Latent Dynamics for Full Body Avatar Animation
Shichong Peng, Chengxiang Yin, Fei Jiang, Zhongshi Jiang, Lingchen Yang, Qingyang Tan, Amin Jourabloo, Jason Saragih, Ke Li, Christian H\"ane

TL;DR
This paper introduces a novel neural avatar animation method that models temporal clothing dynamics using a transformer-based residual latent, improving realism and diversity in full-body avatar motion synthesis.
Contribution
It proposes a new approach combining a pose-conditioned 3D Gaussian avatar with a dynamics residual latent and a transformer decoder to better capture temporal clothing variations.
Findings
Improved animation quality over recent baselines.
Diverse plausible motion trajectories generated from different initial conditions.

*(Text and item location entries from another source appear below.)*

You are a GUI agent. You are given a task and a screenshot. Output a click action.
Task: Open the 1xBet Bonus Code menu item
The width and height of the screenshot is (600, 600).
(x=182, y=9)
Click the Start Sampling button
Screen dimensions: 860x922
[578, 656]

Temporal coherence achieved with negligible runtime cost.
Abstract
Pose-driven full-body avatars built on neural rendering produce high-quality novel views of a captured subject. Yet loose clothing and other dynamic elements deform in ways pose alone cannot explain: the same pose can correspond to many different states, because their motion depends on history, inertia, and contact. Explicit simulation and layered-garment methods can model such dynamics, but they require either a dedicated garment template, which raw multi-view capture does not naturally provide, or a test-time physics simulator with non-trivial runtime cost. A parallel line of work learns data-driven clothing avatars that avoid explicit garment layers. These methods add an auxiliary latent for variation beyond pose; at inference, they fix it, regress it from pose, or retrieve it from training data, without explicitly modeling how the latent evolves with its own dynamics. Additionally,…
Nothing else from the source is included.